22/8/2011
Ahora mismo, noche del día en que regreso de la beca de pintores pensionados de Segovia, con el corazón en mano, con toda la cordura que de normal brilla por su ausencia, decido el objetivo de mi vida: pintar hasta que me sangren manos y ojos, pintar aunque no tenga para comer, pintar hasta morir, pintar para ser feliz.
Esta es la primera página que escribí de un nuevo cuaderno a explotar que titulé Diario de Guerra. En él pretendo razonar paso a paso cualquier proyecto que tenga entre manos con el fin del auto-aprendizaje en la pintura. Este curso en la asignatura de anatomía artística, además de aprender huesos, músculos y a soltar la mano de una forma increíble, creo que lo más importante fue la actitud que adquirí de la autocrítica. Llegará el momento en que acabe la carrera y no haya nadie más que yo para corregirme, así que qué mejor empezar cuanto antes.

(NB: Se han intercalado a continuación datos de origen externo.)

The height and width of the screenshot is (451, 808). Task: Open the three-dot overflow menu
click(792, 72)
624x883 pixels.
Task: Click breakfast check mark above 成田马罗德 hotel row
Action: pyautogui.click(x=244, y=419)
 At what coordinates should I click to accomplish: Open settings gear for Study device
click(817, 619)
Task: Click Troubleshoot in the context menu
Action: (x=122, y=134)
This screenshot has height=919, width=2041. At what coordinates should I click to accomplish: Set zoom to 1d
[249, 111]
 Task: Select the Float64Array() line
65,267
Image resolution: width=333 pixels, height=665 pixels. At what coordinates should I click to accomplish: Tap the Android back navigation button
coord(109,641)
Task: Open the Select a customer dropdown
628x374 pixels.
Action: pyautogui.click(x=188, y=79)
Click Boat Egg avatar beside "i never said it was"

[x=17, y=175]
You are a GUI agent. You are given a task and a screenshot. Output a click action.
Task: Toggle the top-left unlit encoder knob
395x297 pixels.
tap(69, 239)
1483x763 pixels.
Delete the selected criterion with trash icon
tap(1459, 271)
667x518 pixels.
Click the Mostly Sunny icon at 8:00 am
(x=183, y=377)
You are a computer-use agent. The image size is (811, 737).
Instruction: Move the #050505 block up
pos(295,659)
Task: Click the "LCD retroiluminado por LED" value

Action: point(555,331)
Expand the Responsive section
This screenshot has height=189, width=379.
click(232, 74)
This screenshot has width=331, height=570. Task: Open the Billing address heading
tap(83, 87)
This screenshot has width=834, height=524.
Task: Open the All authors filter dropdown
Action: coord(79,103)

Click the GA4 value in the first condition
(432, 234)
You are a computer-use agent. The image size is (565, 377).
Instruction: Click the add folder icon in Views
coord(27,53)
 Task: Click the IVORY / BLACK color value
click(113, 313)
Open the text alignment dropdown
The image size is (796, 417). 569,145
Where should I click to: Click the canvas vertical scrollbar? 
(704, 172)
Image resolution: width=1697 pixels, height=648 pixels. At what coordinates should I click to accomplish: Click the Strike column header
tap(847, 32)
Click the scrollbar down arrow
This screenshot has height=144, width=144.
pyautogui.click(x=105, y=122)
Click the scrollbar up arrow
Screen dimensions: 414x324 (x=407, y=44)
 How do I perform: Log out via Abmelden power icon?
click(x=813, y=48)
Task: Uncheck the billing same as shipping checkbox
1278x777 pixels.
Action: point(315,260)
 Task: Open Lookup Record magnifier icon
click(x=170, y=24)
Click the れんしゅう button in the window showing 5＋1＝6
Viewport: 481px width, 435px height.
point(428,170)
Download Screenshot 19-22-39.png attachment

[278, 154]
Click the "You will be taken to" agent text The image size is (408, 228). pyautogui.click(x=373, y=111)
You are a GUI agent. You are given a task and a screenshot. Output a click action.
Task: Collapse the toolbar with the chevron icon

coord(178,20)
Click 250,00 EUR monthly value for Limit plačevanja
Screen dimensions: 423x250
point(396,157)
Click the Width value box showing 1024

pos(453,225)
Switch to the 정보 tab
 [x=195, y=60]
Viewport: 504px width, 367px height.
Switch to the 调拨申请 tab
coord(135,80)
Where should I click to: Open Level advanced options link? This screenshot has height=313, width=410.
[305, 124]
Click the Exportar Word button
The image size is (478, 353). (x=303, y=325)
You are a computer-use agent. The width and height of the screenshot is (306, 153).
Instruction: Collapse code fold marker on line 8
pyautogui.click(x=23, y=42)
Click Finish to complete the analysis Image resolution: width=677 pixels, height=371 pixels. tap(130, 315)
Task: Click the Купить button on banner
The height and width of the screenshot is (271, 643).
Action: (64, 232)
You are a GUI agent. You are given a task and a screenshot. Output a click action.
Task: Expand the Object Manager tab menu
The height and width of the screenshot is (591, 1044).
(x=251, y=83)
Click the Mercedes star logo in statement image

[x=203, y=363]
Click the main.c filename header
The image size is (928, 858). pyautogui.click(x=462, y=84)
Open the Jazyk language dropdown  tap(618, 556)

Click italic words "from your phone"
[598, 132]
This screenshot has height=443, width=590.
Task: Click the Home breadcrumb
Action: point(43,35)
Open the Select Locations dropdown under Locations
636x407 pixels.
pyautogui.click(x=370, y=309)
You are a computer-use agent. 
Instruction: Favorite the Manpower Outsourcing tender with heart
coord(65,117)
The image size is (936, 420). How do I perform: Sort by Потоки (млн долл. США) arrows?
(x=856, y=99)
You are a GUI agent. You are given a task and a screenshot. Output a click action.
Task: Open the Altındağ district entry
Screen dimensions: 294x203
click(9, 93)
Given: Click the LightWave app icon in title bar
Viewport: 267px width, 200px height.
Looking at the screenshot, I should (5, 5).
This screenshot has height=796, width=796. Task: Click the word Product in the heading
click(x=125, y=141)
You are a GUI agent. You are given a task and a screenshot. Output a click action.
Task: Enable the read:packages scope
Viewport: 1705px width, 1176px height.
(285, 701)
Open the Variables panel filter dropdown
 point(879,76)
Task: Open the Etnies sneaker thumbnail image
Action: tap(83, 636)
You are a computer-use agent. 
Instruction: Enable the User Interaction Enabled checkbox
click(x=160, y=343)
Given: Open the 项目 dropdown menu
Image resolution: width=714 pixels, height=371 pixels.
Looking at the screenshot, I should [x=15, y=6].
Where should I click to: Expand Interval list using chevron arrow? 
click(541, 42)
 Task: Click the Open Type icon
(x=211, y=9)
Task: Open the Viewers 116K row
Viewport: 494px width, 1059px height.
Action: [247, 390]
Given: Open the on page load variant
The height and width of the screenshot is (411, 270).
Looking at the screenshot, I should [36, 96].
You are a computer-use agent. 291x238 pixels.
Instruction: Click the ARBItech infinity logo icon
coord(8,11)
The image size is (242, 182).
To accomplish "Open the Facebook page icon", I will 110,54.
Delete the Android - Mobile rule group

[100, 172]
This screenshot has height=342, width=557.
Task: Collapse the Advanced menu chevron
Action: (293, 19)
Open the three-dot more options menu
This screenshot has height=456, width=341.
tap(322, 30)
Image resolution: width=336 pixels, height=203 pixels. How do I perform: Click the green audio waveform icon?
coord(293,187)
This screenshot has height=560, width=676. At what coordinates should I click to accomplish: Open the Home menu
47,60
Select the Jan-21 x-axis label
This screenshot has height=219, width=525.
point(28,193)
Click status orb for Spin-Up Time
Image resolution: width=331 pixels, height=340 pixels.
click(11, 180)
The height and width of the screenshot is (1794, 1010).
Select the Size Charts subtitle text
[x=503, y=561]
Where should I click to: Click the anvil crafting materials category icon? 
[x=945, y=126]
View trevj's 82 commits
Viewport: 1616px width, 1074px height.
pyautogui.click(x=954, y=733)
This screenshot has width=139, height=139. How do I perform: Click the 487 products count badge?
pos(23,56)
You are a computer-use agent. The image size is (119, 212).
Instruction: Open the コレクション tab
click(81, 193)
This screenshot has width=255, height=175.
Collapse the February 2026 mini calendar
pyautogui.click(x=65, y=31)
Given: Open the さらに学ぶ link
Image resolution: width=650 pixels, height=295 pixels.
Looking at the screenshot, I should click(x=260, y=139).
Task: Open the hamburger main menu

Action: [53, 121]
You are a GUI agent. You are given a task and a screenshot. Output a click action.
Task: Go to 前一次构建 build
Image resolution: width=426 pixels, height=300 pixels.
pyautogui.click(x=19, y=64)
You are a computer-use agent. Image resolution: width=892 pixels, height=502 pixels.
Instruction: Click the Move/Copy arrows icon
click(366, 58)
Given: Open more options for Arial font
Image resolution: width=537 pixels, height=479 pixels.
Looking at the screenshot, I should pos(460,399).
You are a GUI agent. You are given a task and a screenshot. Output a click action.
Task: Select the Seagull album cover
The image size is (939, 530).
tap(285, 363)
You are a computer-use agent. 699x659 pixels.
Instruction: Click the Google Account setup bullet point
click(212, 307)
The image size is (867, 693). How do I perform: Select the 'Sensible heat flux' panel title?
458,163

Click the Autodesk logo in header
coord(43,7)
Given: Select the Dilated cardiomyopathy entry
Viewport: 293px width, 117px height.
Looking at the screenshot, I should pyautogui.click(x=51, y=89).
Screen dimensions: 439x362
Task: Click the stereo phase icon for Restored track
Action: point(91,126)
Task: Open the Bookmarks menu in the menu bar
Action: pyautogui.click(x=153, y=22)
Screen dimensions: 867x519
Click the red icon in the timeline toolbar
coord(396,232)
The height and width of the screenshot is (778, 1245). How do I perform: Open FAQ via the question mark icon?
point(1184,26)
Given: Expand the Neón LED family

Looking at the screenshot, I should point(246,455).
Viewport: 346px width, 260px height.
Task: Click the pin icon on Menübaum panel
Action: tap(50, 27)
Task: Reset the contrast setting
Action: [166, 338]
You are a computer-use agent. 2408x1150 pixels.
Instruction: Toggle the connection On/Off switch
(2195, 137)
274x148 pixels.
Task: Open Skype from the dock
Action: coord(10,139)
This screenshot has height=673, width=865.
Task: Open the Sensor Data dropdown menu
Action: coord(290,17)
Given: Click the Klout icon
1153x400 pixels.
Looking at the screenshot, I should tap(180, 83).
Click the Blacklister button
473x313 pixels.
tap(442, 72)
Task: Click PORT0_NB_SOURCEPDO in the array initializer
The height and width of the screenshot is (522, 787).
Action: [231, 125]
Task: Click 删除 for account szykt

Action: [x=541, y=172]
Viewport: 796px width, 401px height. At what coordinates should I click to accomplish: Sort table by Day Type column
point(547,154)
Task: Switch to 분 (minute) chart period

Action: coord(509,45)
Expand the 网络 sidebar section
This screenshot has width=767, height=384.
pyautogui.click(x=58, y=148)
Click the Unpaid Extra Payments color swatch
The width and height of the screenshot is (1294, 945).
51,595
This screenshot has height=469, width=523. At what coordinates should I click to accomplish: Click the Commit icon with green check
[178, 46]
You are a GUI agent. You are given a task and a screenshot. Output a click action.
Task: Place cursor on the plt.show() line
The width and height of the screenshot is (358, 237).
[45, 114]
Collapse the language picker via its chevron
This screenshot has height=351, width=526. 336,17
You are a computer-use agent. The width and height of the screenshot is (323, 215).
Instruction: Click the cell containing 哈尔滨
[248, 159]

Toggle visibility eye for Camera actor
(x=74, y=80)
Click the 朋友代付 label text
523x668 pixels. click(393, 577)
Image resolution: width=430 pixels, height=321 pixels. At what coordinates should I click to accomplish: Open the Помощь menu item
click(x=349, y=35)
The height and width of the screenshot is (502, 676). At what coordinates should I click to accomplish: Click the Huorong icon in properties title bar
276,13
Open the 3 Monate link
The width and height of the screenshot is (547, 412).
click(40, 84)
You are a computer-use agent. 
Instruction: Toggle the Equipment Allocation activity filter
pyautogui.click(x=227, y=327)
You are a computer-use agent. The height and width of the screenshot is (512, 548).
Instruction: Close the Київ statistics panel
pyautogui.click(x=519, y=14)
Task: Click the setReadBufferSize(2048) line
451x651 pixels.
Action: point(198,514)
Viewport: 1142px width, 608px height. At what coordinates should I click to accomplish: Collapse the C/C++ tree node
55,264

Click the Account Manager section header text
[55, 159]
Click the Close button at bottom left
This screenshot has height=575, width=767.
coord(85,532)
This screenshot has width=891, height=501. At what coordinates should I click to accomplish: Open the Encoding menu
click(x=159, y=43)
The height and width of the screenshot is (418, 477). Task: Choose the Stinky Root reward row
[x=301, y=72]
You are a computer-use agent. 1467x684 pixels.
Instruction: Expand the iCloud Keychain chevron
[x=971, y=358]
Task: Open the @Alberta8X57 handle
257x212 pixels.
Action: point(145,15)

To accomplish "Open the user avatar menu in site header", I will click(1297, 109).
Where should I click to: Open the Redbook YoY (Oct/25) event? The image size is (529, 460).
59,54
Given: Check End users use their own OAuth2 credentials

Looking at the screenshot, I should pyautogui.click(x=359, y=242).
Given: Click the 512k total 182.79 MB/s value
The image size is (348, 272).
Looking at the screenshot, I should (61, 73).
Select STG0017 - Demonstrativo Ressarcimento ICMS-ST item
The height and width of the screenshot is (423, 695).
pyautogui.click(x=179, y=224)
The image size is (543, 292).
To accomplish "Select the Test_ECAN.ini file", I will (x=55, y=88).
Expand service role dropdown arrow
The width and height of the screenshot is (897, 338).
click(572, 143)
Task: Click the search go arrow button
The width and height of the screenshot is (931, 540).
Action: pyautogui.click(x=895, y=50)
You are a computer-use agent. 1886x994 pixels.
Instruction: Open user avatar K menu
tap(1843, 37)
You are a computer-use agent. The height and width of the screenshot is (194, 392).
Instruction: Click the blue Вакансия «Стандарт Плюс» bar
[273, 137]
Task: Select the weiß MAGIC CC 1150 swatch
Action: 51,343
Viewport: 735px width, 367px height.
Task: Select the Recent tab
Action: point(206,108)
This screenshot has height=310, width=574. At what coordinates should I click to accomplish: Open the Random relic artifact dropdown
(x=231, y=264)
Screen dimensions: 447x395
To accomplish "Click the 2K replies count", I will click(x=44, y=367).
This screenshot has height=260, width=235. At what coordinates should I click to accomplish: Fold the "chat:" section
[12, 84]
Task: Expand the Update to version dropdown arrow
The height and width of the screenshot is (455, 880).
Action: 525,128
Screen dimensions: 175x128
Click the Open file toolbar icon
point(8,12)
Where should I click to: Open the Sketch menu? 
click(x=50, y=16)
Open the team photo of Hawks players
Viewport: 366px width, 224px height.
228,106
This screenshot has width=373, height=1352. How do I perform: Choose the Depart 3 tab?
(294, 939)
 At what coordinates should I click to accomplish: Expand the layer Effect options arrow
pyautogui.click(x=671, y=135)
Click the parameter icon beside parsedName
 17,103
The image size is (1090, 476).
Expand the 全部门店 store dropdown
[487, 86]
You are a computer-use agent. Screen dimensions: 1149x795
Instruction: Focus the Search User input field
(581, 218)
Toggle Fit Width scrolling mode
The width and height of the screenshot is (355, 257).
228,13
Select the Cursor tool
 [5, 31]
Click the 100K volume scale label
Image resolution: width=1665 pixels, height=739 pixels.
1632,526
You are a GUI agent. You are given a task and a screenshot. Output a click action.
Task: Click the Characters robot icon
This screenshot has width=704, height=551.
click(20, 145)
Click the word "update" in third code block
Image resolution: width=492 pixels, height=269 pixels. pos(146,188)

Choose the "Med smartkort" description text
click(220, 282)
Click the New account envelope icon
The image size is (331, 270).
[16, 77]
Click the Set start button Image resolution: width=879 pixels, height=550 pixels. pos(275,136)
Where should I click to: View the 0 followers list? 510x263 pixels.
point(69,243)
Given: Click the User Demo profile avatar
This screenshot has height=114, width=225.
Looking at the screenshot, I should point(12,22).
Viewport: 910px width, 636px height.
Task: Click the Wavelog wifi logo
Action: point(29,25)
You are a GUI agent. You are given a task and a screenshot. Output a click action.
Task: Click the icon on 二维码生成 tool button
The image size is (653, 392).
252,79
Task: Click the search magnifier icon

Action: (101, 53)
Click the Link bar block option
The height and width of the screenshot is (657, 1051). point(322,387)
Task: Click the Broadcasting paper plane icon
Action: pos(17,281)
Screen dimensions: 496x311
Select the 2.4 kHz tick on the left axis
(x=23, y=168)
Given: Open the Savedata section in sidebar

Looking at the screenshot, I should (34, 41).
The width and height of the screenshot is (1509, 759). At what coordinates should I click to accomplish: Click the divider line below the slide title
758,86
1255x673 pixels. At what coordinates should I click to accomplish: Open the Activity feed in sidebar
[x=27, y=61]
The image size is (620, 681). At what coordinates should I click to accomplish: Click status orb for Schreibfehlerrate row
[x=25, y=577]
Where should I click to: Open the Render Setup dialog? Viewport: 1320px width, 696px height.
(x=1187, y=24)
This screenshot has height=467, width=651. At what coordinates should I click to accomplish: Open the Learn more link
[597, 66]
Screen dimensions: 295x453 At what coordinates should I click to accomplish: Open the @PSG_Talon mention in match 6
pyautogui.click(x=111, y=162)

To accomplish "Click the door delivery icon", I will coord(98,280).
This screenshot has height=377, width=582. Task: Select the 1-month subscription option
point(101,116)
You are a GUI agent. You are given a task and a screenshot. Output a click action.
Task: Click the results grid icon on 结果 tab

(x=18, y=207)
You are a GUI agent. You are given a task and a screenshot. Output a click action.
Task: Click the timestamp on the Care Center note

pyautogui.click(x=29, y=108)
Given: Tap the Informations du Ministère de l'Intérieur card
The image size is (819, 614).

Considero que tengo un nivel bastante mediocre en lo que a pintarrajear se refiere, pero espero que este blog recoja mi progreso. Avanzar tiene que ser una lucha constante, sin vacilar, sin dejar de prestar atención y dejar el resultado a la fortuna, tengo que ser consciente y saber por qué añado cada pincelada para aprender de verdad.